The environment is deteriorating faster than previously thought, making it imperative that governments act now to reverse the worst trends, says the most authoritative study the United Nations has ever published on the state of the planet’s health.
The Global Environmental Outlook (GEO-6): Regional Assessments is a compilation of six separate reports, which provide highly detailed examinations of the environmental issues affecting each of the world’s six regions: the Pan-European region, North America, Asia and the Pacific, West Asia, Latin America and the Caribbean, and Africa, the UN Environment Programme (UNEP) said in a press release.
Published ahead of the UN Environment Assembly, taking place in Nairobi, Kenya, from 23-27 May, the regional assessments, which involved 1,203 scientists, hundreds of scientific institutions and more than 160 governments, find that the world shares a host of common environmental threats that are rapidly intensifying in many parts of the world.
Across the planet, climate change, the loss of biodiversity, land degradation and water scarcity are growing problems that need to be urgently addressed if the world is to achieve the goals set out in the 2030 Agenda for Sustainable Development, the studies find.
“Today, thanks to this report, we now know more about the state of the world’s environment than ever before,” said UNEP Executive Director Achim Steiner. “It is essential that we understand the pace of environmental change that is upon us.”
The assessments find that there is still time to tackle many of the worst impacts of environmental change, such as the damage to marine ecosystems and the rising level of air pollution, which has become one of the world's most widespread environmental health risks.
As one of the first areas of the world to experience the impacts of climate change, the Arctic region serves as a barometer for change in the rest of the world. Warming in the Arctic has increased at twice the global average since 1980.
The largest contributions to global glacier ice loss during the early 21st century were from glaciers in Alaska, the Canadian Arctic, and the periphery of the Greenland ice sheet, as well as in the Southern Andes and Asian mountains. Together these areas account for more than 80 per cent of the total ice loss.
The 30 centimetres of sea level rise off New York City since 1900 likely expanded Hurricane Sandy’s flood area
The 30 centimetres of sea level rise off New York City since 1900 likely expanded Hurricane Sandy’s flood area by approximately 65 square kilometres, flooding the homes of more than 80,000 additional people in New York and New Jersey alone.
The prospect for impacts such as these to worsen in both the near and long term constitutes a priority issue for North America.
Last year, the Asia-Pacific continued to be the world's most disaster prone region. About 41 per cent of all natural disasters reported over the last two decades occurred in the Asia-Pacific region, which also accounted for 91 per cent of the world’s deaths attributable to natural disasters in the last century.
The main driver for accelerating domestic material consumption is the expanding middle class.
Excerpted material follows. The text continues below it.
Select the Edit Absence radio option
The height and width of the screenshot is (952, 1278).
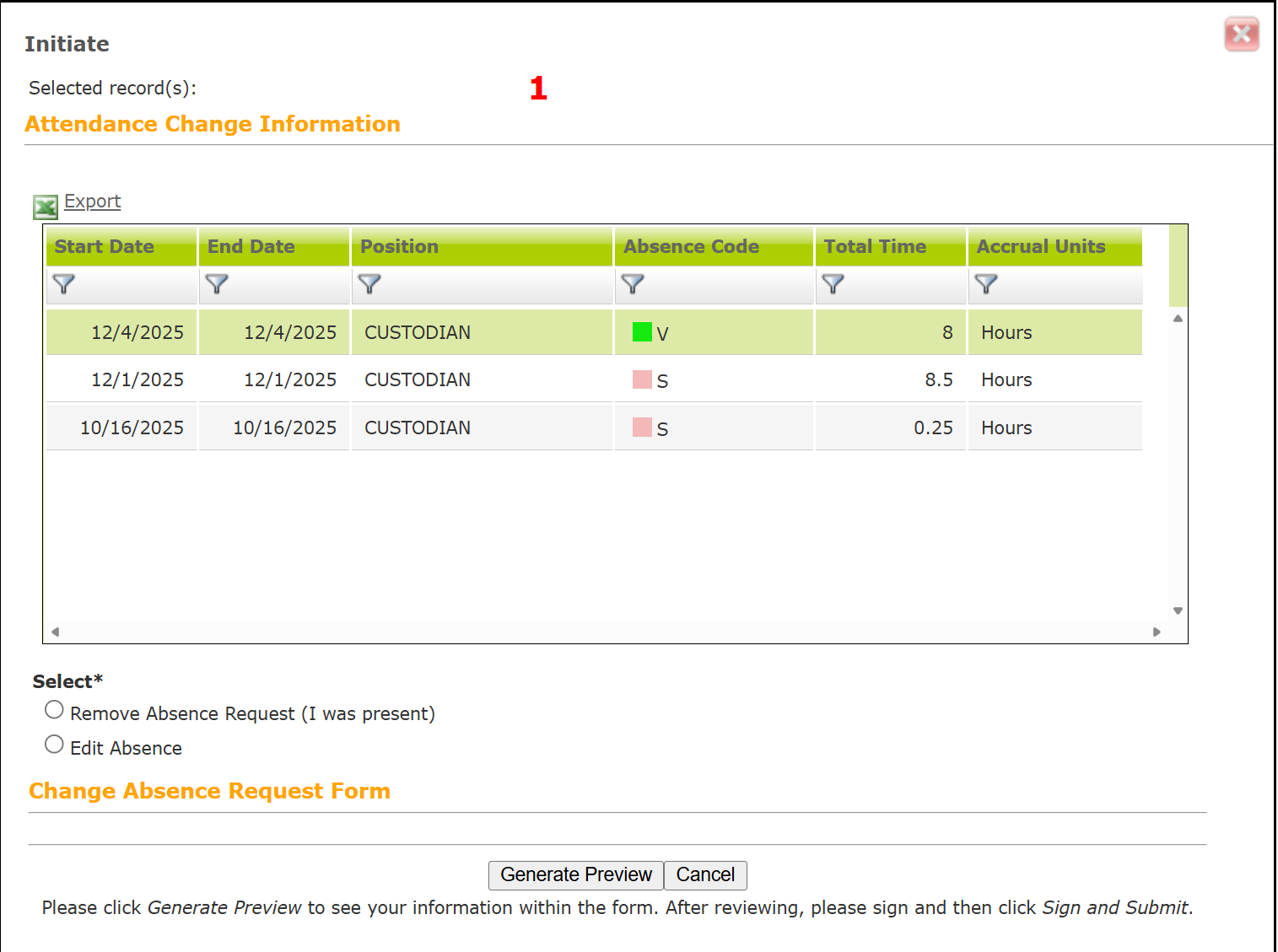(55, 745)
The size of the global middle class is projected to increase from 1.8 billion in 2009 to 4.9 billion in 2030 with most of this growth coming from Asia.
In the Latin American and Caribbean region, most of the cities in the region for which data are available have concentrations of particulate matter (PM) above World Health Organisation (WHO) guidelines.
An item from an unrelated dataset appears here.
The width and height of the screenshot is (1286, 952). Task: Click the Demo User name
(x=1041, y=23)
The region’s urban population increased by more than 35 million people between 2010 and 2015, and is expected to climb to a total of 567 million persons by 2025. More than 100 million people already live in areas where they are at risk from air pollution.
In West Asia, continuous conflict and the mass displacement of people throughout the region are also triggering severe environmental impacts that are endangering the health of people. Heavy metals from explosive munitions and radiation from missiles have leached into the environment.
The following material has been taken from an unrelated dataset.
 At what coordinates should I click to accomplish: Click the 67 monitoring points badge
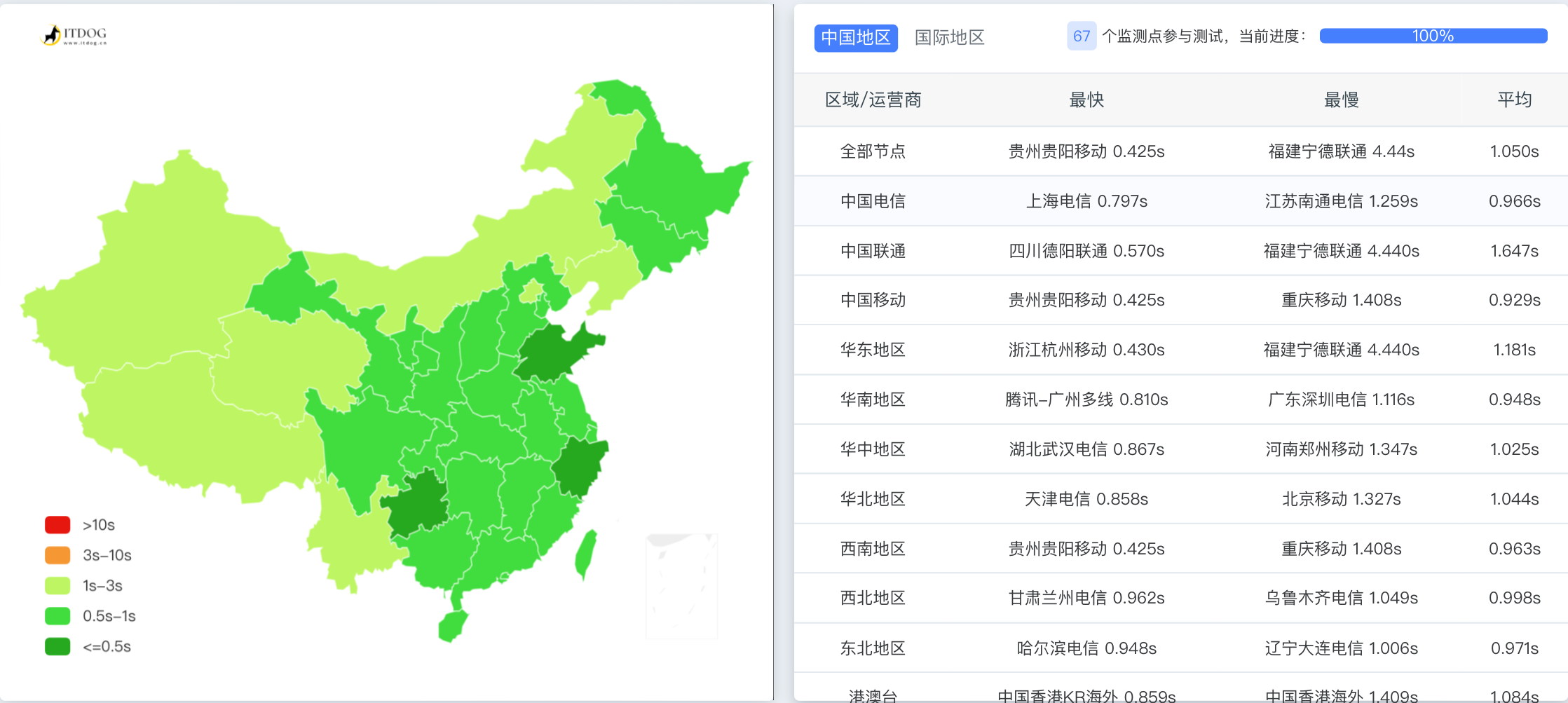tap(1081, 36)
The 2.97 million refugees in Lebanon, Jordan, Yemen and Iraq are placing an immense environmental burden on the region, producing about 1,440 tonnes of waste per day in 2015
The 2.97 million refugees in Lebanon, Jordan, Yemen and Iraq are placing an immense environmental burden on the region, producing about 1,440 tonnes of waste per day in 2015, overwhelming governments and increasing the risk of disease outbreaks.
In Africa, the second largest continent in the world, land is the most prized asset for food production, nutritional health and economic development. Worryingly, about 500,000 square meters of land in Africa is being degraded due to soil erosion, salinization, pollution and deforestation. This land degradation can damage agricultural productivity, nutrition and human health.
The recommendations made in the reports include: to improve gathering, processing and sharing of data and information to inform decision-making; enhance sustainable consumption and production to reduce environmental pressures by addressing drivers associated with manufacturing processes and consumer demand; invest in urban planning, such as through the better use of environmentally sound infrastructure and clean transport; reduce dependence on fossil fuels, and diversify energy sources.
Low-carbon, climate-resilient choices in infrastructure, energy and food production coupled with effective and sustainable natural resource governance are key to protecting the ecological assets that underpin a healthy society.